**YOUR OBJECTIVE**
Without changing a single word, restate the entries below.

(INPUT FOR THIS TASK Opens)

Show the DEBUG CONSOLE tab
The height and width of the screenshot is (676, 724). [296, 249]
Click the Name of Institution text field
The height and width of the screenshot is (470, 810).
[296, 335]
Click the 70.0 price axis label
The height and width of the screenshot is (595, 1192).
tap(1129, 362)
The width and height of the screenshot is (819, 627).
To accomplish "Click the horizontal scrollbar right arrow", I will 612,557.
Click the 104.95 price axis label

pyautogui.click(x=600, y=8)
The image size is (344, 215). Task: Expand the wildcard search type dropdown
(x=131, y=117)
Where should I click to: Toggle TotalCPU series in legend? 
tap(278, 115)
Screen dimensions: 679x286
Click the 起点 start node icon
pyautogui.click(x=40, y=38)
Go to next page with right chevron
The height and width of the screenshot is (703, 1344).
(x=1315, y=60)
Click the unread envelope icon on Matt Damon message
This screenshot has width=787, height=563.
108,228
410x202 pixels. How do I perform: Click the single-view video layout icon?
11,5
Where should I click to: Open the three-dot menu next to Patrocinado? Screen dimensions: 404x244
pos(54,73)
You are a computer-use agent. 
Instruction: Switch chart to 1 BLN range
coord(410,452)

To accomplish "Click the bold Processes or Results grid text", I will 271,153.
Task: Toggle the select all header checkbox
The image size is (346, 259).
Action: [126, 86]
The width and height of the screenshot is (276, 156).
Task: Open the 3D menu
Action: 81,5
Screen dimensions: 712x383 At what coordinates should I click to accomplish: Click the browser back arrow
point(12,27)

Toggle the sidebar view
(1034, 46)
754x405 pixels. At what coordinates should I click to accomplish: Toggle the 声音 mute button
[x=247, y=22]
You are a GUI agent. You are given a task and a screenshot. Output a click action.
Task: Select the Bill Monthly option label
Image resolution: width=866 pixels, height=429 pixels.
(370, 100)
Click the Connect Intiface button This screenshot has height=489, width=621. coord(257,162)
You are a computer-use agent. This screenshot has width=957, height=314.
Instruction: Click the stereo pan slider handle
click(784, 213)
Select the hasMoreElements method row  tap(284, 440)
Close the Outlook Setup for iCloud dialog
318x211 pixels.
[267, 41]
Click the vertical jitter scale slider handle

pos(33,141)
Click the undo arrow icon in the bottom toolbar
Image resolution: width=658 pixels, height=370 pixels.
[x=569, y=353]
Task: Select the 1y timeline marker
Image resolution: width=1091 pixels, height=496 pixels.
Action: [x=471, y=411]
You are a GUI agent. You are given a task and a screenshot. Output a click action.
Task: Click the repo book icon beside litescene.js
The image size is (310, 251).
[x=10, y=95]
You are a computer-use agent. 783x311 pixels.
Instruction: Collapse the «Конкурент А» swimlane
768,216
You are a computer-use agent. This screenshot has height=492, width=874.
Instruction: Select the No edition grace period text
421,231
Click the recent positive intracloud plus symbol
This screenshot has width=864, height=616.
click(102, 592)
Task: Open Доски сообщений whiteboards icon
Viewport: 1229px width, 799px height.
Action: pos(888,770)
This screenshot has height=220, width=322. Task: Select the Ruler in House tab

(INPUT FOR THIS TASK Closes)

**ANSWER SECTION**
Show the DEBUG CONSOLE tab
The height and width of the screenshot is (676, 724). [296, 249]
Click the Name of Institution text field
The height and width of the screenshot is (470, 810).
[296, 335]
Click the 70.0 price axis label
The height and width of the screenshot is (595, 1192).
tap(1129, 362)
The width and height of the screenshot is (819, 627).
To accomplish "Click the horizontal scrollbar right arrow", I will 612,557.
Click the 104.95 price axis label

pyautogui.click(x=600, y=8)
The image size is (344, 215). Task: Expand the wildcard search type dropdown
(x=131, y=117)
Where should I click to: Toggle TotalCPU series in legend? 
tap(278, 115)
Screen dimensions: 679x286
Click the 起点 start node icon
pyautogui.click(x=40, y=38)
Go to next page with right chevron
The height and width of the screenshot is (703, 1344).
(x=1315, y=60)
Click the unread envelope icon on Matt Damon message
This screenshot has width=787, height=563.
108,228
410x202 pixels. How do I perform: Click the single-view video layout icon?
11,5
Where should I click to: Open the three-dot menu next to Patrocinado? Screen dimensions: 404x244
pos(54,73)
You are a computer-use agent. 
Instruction: Switch chart to 1 BLN range
coord(410,452)

To accomplish "Click the bold Processes or Results grid text", I will 271,153.
Task: Toggle the select all header checkbox
The image size is (346, 259).
Action: [126, 86]
The width and height of the screenshot is (276, 156).
Task: Open the 3D menu
Action: 81,5
Screen dimensions: 712x383 At what coordinates should I click to accomplish: Click the browser back arrow
point(12,27)

Toggle the sidebar view
(1034, 46)
754x405 pixels. At what coordinates should I click to accomplish: Toggle the 声音 mute button
[x=247, y=22]
You are a GUI agent. You are given a task and a screenshot. Output a click action.
Task: Select the Bill Monthly option label
Image resolution: width=866 pixels, height=429 pixels.
(370, 100)
Click the Connect Intiface button This screenshot has height=489, width=621. coord(257,162)
You are a computer-use agent. This screenshot has width=957, height=314.
Instruction: Click the stereo pan slider handle
click(784, 213)
Select the hasMoreElements method row  tap(284, 440)
Close the Outlook Setup for iCloud dialog
318x211 pixels.
[267, 41]
Click the vertical jitter scale slider handle

pos(33,141)
Click the undo arrow icon in the bottom toolbar
Image resolution: width=658 pixels, height=370 pixels.
[x=569, y=353]
Task: Select the 1y timeline marker
Image resolution: width=1091 pixels, height=496 pixels.
Action: [x=471, y=411]
You are a GUI agent. You are given a task and a screenshot. Output a click action.
Task: Click the repo book icon beside litescene.js
The image size is (310, 251).
[x=10, y=95]
You are a computer-use agent. 783x311 pixels.
Instruction: Collapse the «Конкурент А» swimlane
768,216
You are a computer-use agent. This screenshot has height=492, width=874.
Instruction: Select the No edition grace period text
421,231
Click the recent positive intracloud plus symbol
This screenshot has width=864, height=616.
click(102, 592)
Task: Open Доски сообщений whiteboards icon
Viewport: 1229px width, 799px height.
Action: pos(888,770)
This screenshot has height=220, width=322. Task: Select the Ruler in House tab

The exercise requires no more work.